Chris Madrids!!! The flamethrower macho burger!!!


----------



## Portside (Jun 21, 2007)

Man, I can't believe Moondog's in Rockport or the Crusty Pelican in Sargent haven't been nominated, so I nominate both!


----------



## Wading Mark (Apr 21, 2005)

I like:

Who's Who Burger in Highland Park Village in Dallas
Burger House on Hillcrest Ave. in Dallas
Hut's in Austin
Stingaree on Bolivar 
Goode Co. Taqueria in Houston

There are more but these are the ones that came to mind first.


----------



## Jay512 (Oct 17, 2005)

Lois & Jerry's in Bartlett


----------



## reelthreat (Jul 11, 2006)

bwebster said:


> Langford Grocer & Icehouse just outside of downtown


By far the best, hands down. They form the pattys and grill the buns. The place is still in the old grocery store from the 40s or 50s.


----------



## GoingCoastal (May 24, 2004)

I'll throw out - 
Tookies in Seabrook -( Bean Burger ! ) 
HammerHeads in Double Bayou -( HUGE - its perfect after wading all day)
El Ranchero - El Isiador ( TexMex burger with fresh avacado)


Dave


----------



## BuckShot (Jan 7, 2005)

*Roznovskys Hambergers*

Roznovsky's Hambergers!!! They use real meat, not the machine purified ones.


----------



## FREON (Jun 14, 2005)

Carlos Beer Garden in Webster. Get it with grilled onions and jalapenos


----------



## TOM GRAHAM (Mar 15, 2006)

I'll Give Ole Henry At "sams Deli And Diner" The Tops. All His Burger's Are Great.


----------



## Slimp (May 8, 2006)

Herd's Hamburgers in Jackboro, TX


----------



## gitchesum (Nov 18, 2006)

I've had an in and out burger on several occasions, didn't care for it.

Big Humpreys in Pearland makes a killer burger.


----------



## CAPSIZED (Aug 10, 2004)

THE SPOT in Galveston


----------



## Fishdaze (Nov 16, 2004)

bwebster said:


> Langford Grocer & Icehouse just outside of downtown.


Exactly! They are great!


----------



## tail-chaser (May 5, 2007)

Oh yea! Gotta love a Fuzzy Burger! 



portalto said:


> Fuzzy's at Cape Caracahua.


----------



## MustangOrange (Jul 26, 2005)

Kinkaid's in Fort Worth and it's not even close!
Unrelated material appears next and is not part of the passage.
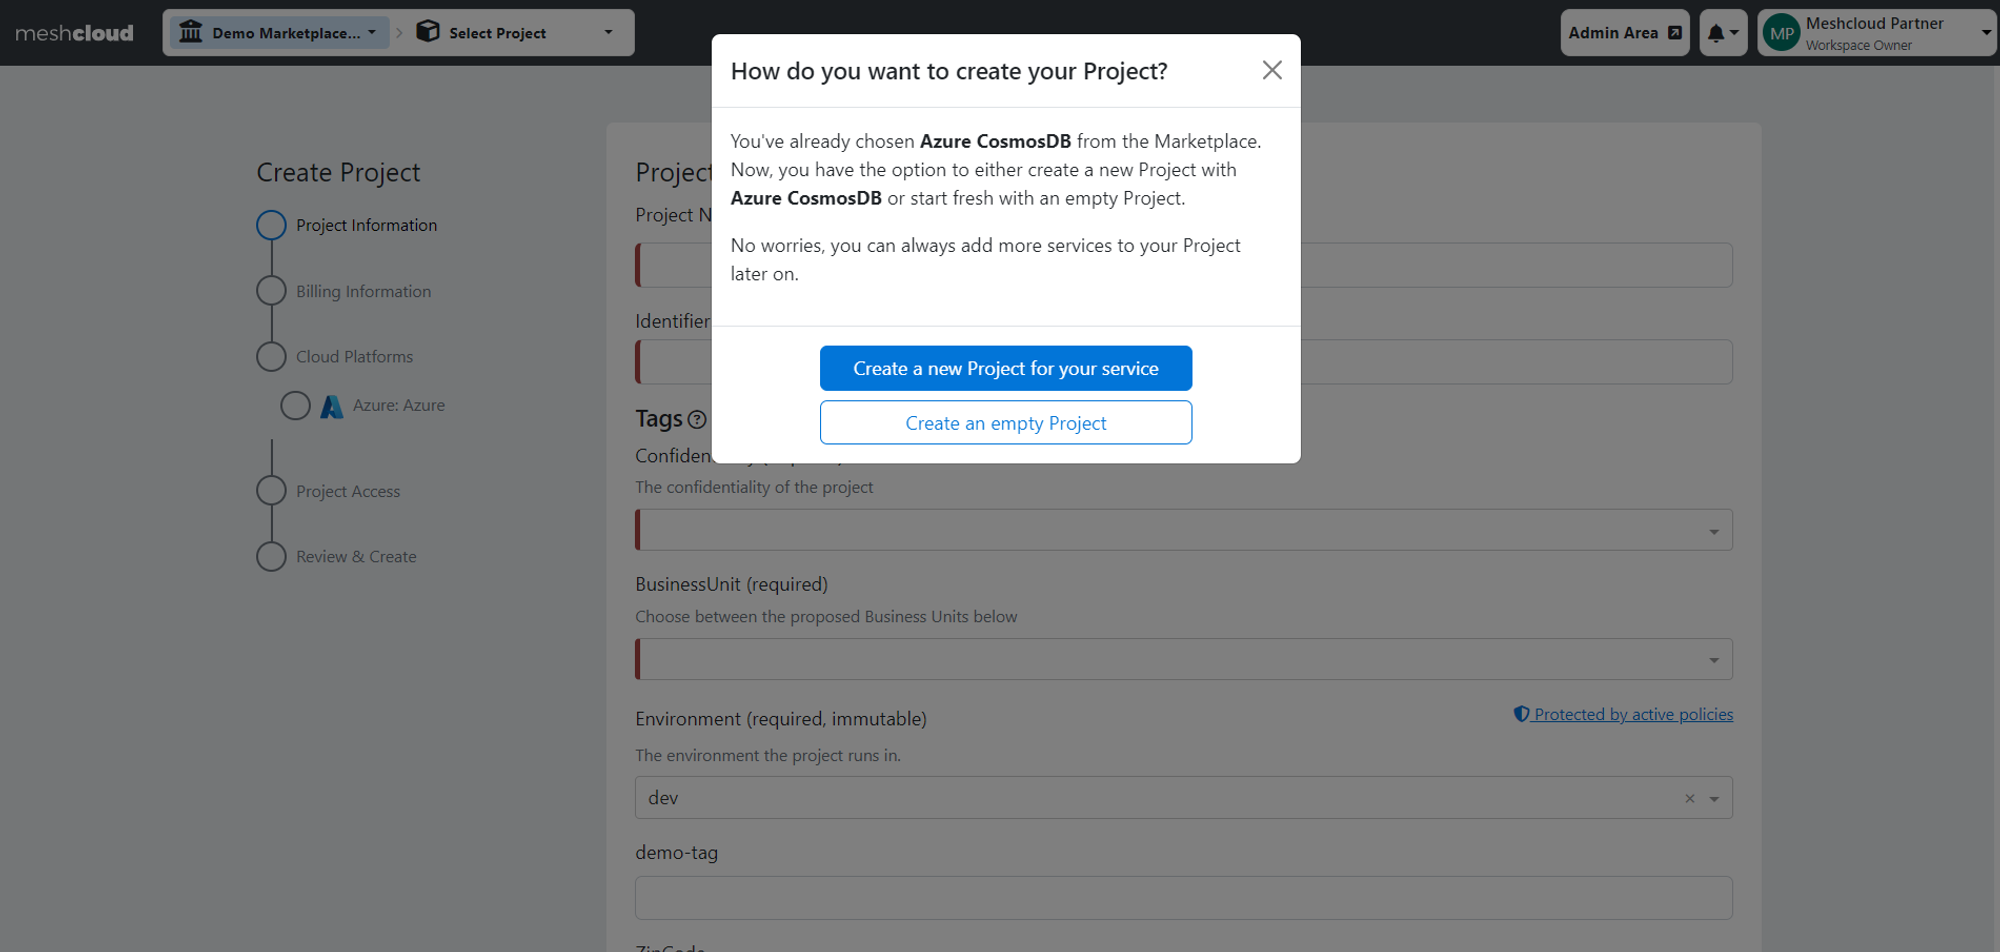Click the meshcloud logo
The image size is (2000, 952).
click(x=74, y=33)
Burger House in Dallas for the best fries, but there burgers are average.


----------



## dknut (Jul 18, 2006)

*Hands Down!!*

Backdoor Cafe, Roosevelt 
This is the best burger I have ever had. It is in Roosevelt (I10 west by Junction, Exit the sign for Roosevelt, take a right, follow the road left and there is a feed shop/grocery/restaraunt on your left). Go in and ask for a Gale burger. She makes the patty right there and slaps it on one of the oldest skillets I have ever seen then serves it in between two fat peice of Texas Toast. It comes with her homemade fries or her Texas Toothpicks.


----------



## Javadrinker (Feb 13, 2008)

Fuddrucker's


----------



## w_r_ranch (Jan 14, 2005)

Any one remember a place named "Mike's"... I think it was on westpark (is that where the railroad tracks are?). I doubt that it's still there, this was back in the 80s. His were great!


----------



## vinsp (Mar 12, 2006)

Originally Posted by *br549*
_Dairy Bar in Lake Jackson_



bayourat said:


> i'll 2nd the dairy bar.


Dairy Bar is good 
The Angleton Ice House used to make a good burger have not been in a while


----------



## mastercylinder60 (Dec 18, 2005)

i'm still on a quest for the ultimate burger.


----------



## Haute Pursuit (Jun 26, 2006)

dknut said:


> Backdoor Cafe, Roosevelt
> This is the best burger I have ever had. It is in Roosevelt (I10 west by Junction, Exit the sign for Roosevelt, take a right, follow the road left and there is a feed shop/grocery/restaraunt on your left). Go in and ask for a Gale burger. She makes the patty right there and slaps it on one of the oldest skillets I have ever seen then serves it in between two fat peice of Texas Toast. It comes with her homemade fries or her Texas Toothpicks.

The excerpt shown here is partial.